Lightweight LLM Agent Memory with Small Language Models

2026-04-09Artificial Intelligence

Artificial Intelligence
AI summary

The authors present LightMem, a memory system designed to help language models remember past information more efficiently when handling long conversations. LightMem uses smaller language models to organize memory into short-term, mid-term, and long-term parts, allowing quick access and effective storage without slowing down the system too much. It also separates quick online memory use from slower offline updates, improving both accuracy and speed. Their experiments show that LightMem boosts performance while keeping search times fast across different model sizes.

Large Language ModelsMemory SystemsRetrieval-based MemorySmall Language ModelsShort-term MemoryMid-term MemoryLong-term MemoryVector RetrievalSemantic Re-rankingLatency
Authors
Jiaquan Zhang, Chaoning Zhang, Shuxu Chen, Zhenzhen Huang, Pengcheng Zheng, Zhicheng Wang, Ping Guo, Fan Mo, Sung-Ho Bae, Jie Zou, Jiwei Wei, Yang Yang
Abstract
Although LLM agents can leverage tools for complex tasks, they still need memory to maintain cross-turn consistency and accumulate reusable information in long-horizon interactions.

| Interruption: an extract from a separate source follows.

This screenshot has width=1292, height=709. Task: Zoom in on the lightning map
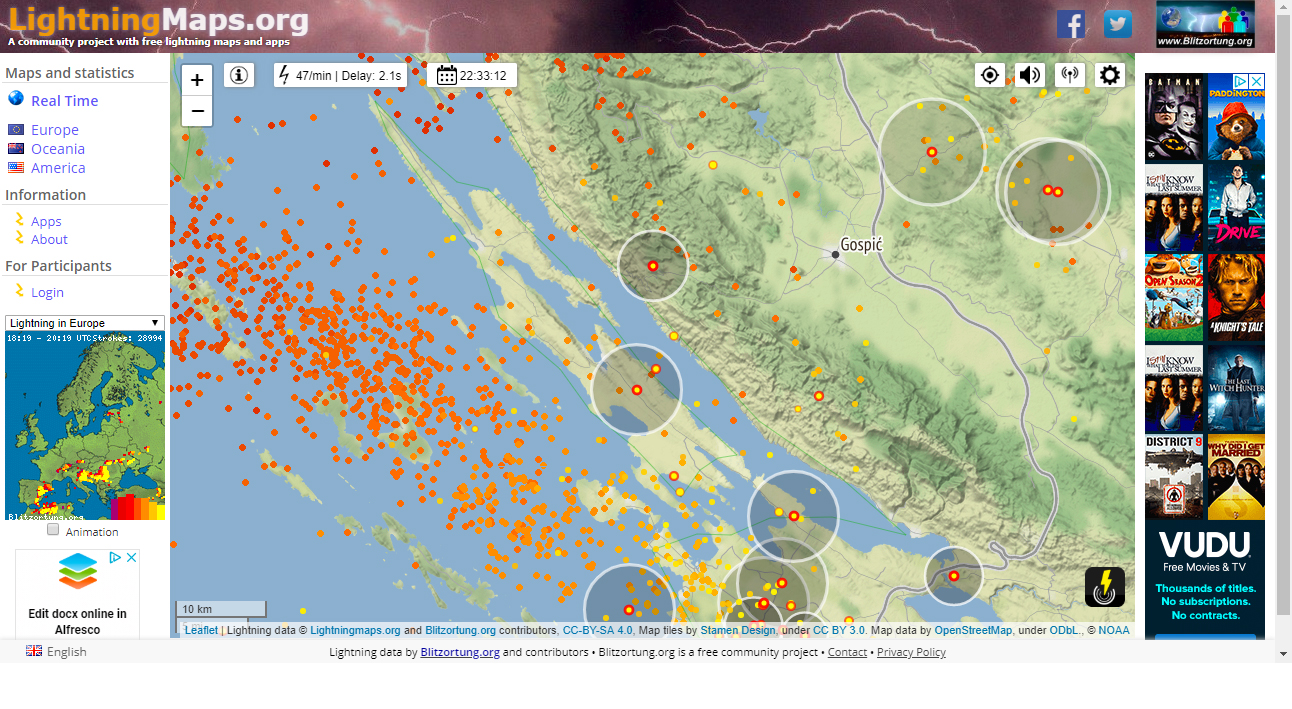[197, 80]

However, retrieval-based external memory systems incur low online overhead but suffer from unstable accuracy due to limited query construction and candidate filtering. In contrast, many systems use repeated large-model calls for online memory operations, improving accuracy but accumulating latency over long interactions. We propose LightMem, a lightweight memory system for better agent memory driven by Small Language Models (SLMs). LightMem modularizes memory retrieval, writing, and long-term consolidation, and separates online processing from offline consolidation to enable efficient memory invocation under bounded compute. We organize memory into short-term memory (STM) for immediate conversational context, mid-term memory (MTM) for reusable interaction summaries, and long-term memory (LTM) for consolidated knowledge, and uses user identifiers to support independent retrieval and incremental maintenance in multi-user settings. Online, LightMem operates under a fixed retrieval budget and selects memories via a two-stage procedure: vector-based coarse retrieval followed by semantic consistency re-ranking. Offline, it abstracts reusable interaction evidence and incrementally integrates it into LTM. Experiments show gains across model scales, with an average F1 improvement of about 2.5 on LoCoMo, more effective and low median latency (83 ms retrieval; 581 ms end-to-end).